__TEXT PROVIDED__
Are you relying on this? Are you going to take the person who is on a substantial income? There are only two types of jobs in this world. There are jobs that pay well and jobs that pay very, very badly, and where you are going to end up now is with the jobs that pay very, very badly.

It is the most annoying thing. When I think about the metaphors from the past weekend the first vision will be flying down here on a Virgin airliner and seeing all the Qantas planes parked on the tarmac and becoming new homes for swallows because apparently we can cool the climate but we cannot actually manage to keep planes in the air. The second will be us debating a mechanism in this chamber by which, apparently, single-handedly we can change the temperature of the globe from a room in this building. And the final vision will be one of Kevin Rudd dancing in Perth. This is the manic, mad world that we have now arrived in. This is it.

The Greens, to their credit, have taken over the show. They are driving the agenda. They have said, to quote Senator Milne: ‘This is the beginning of a new wave of thinking’, and it is—their thinking. They are running the show. That is the new wave of thinking. It is completely naive, and in some instances the reality of what happens to our country and where the semblances of power will be moved to will be almost sinister.

I have just listened to them discussing a four-degree temperature increase. That is very similar to what Peter Garrett said when he was talking about six-metre sea rises by the end of the century. Six metres! Even the IPCC says that at best it could be 60 centimetres. This is always their way. First of all, make you fear; make fear and loathing. Make you scared. Make you upset—impending doom. Then moralise: ‘We mustn’t have this. We must moralise. You must be better than that. You must be righteous. You must be good.’ Then there is the third part of it. The third in the troika of course is to create the mechanism behind it. To feel good, to be righteous, to stop all these terrible things happening, you must have a new tax. A new tax will absolve you of all your sins. A new tax in this Greens confessional will make you righteous, like them. A new tax will allow you once more to assuage your guilt and you will now be an honourable person.

__STORED DATA__
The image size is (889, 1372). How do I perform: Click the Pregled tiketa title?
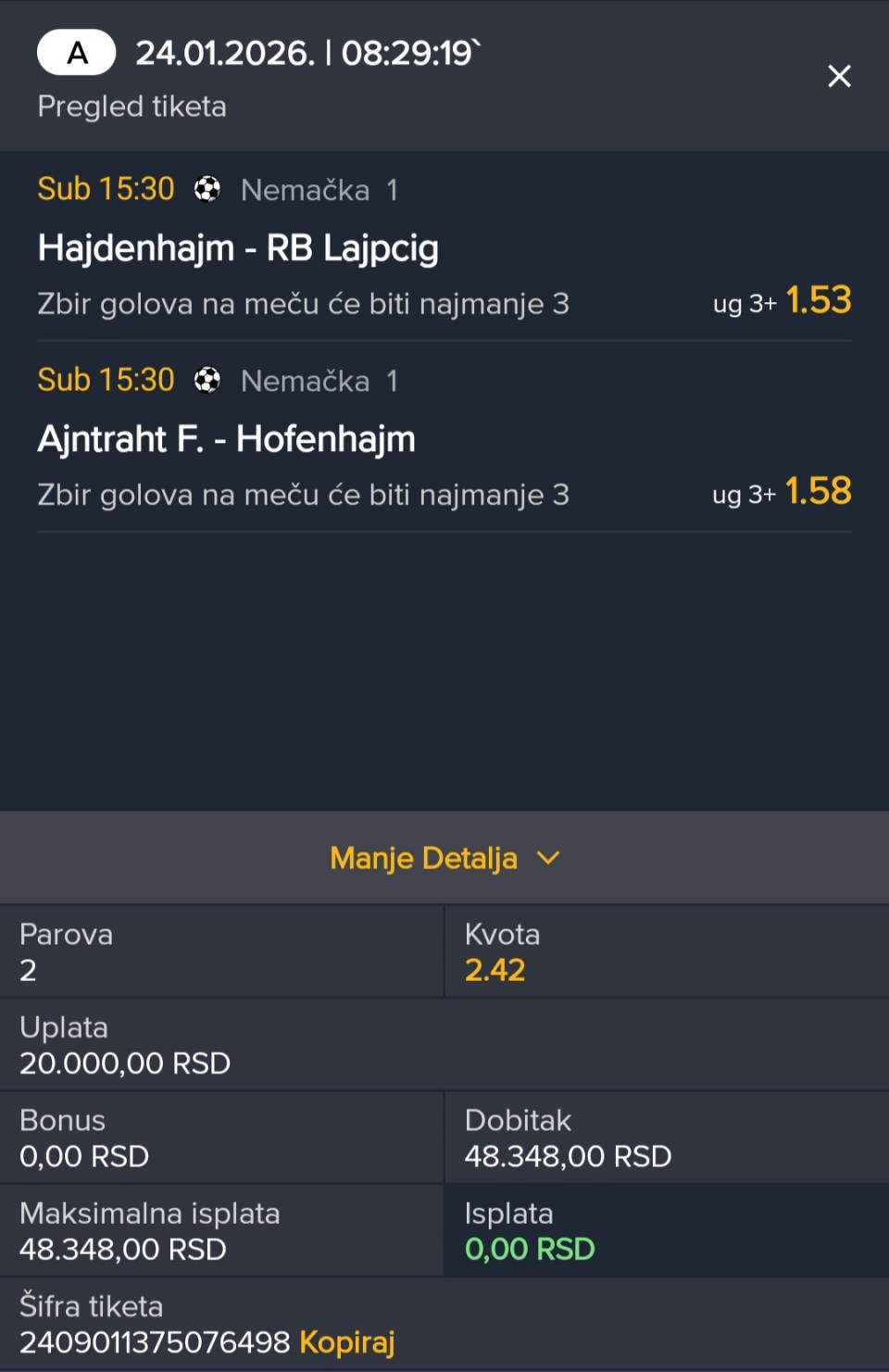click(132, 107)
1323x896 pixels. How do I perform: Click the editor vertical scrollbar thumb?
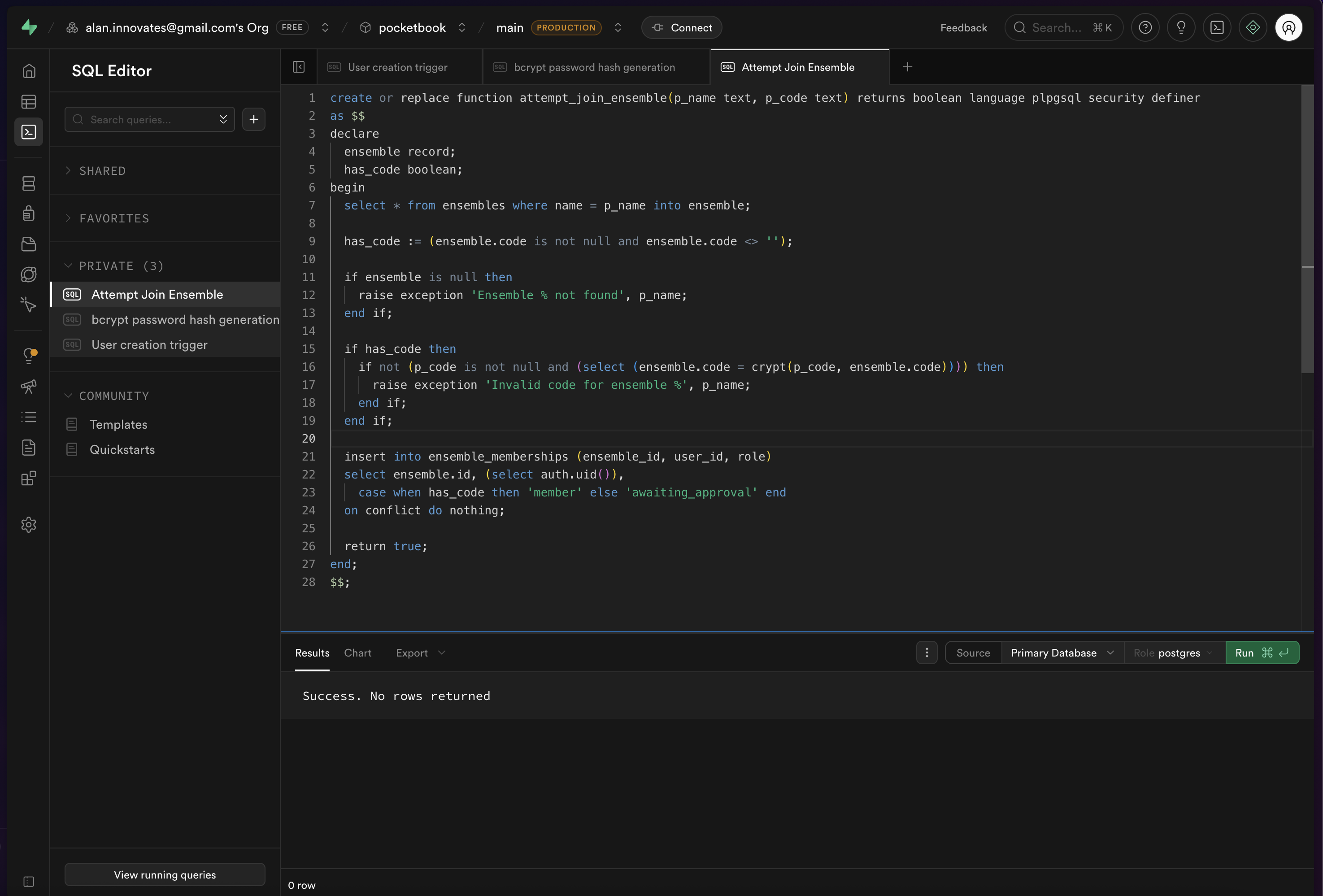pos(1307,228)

__EXERCISE OBJECTIVE__
Set down, word for word, the part of the climate policy text above starting with "Are you relying" and going on through "very, very badly.". The data has no connection to the text about climate policy.

__EXPECTED OUTPUT__
Are you relying on this? Are you going to take the person who is on a substantial income? There are only two types of jobs in this world. There are jobs that pay well and jobs that pay very, very badly, and where you are going to end up now is with the jobs that pay very, very badly.